Otras muestras artísticas de interés son el Cristo de la Salud que se conserva en la capilla del Coro bajo de las monjas, y que constituye la más patética y enternecedora muestra de la escultura románica en la provincia de Guadalajara. En el altar mayor, la imagen barroca de la Madre de Dios de Buenafuente. Un altar barroco con santos y santas de la orden del Cister, y otro neoclásico con una buena pintura de San Bernardo, es todo lo que puede admirarse en el templo.
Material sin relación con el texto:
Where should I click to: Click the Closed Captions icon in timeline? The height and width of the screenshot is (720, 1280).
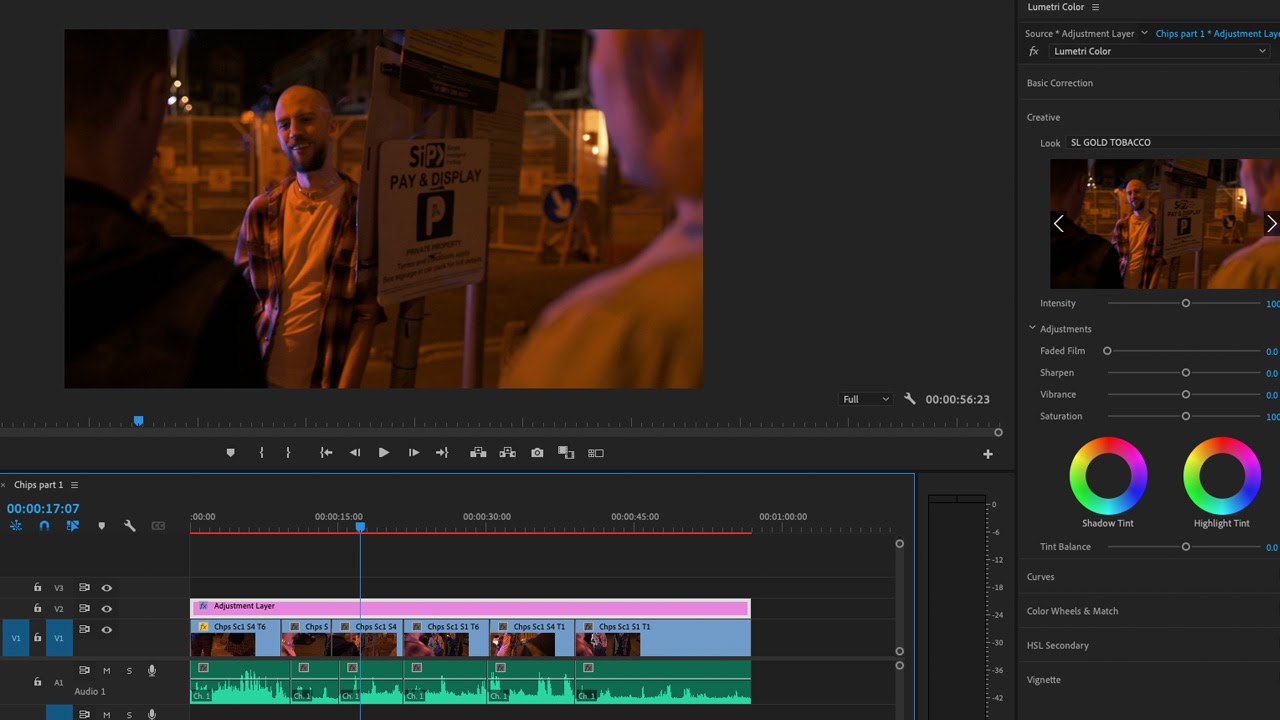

De los enterramientos «de las infantas» (doña Sancha Gómez, la fundadora, y su hija doña Mafalda) que desde su muerte en el siglo XIII estuvieron situados en el centro de la iglesia hasta que en 1765 se trasladaron a otro lugar, queda hoy una arqueta que ha sido puesta en el muro de mediodía del templo.

Con su historia y su leyenda; con su fría altura verde y limpia; con su pletórico archivo en que todos sus documentos de importancia desde el siglo XII se conservan en perfectas condiciones, y el animoso concepto de la existencia que sus actuales habitadoras poseen, Buenafuente es actual­mente una prueba latente y hermosamente viva de todo lo que en este libro va historiado: el espiritual modo de concebir la vida en los monasterios y conventos de la provincia de Guadalajara.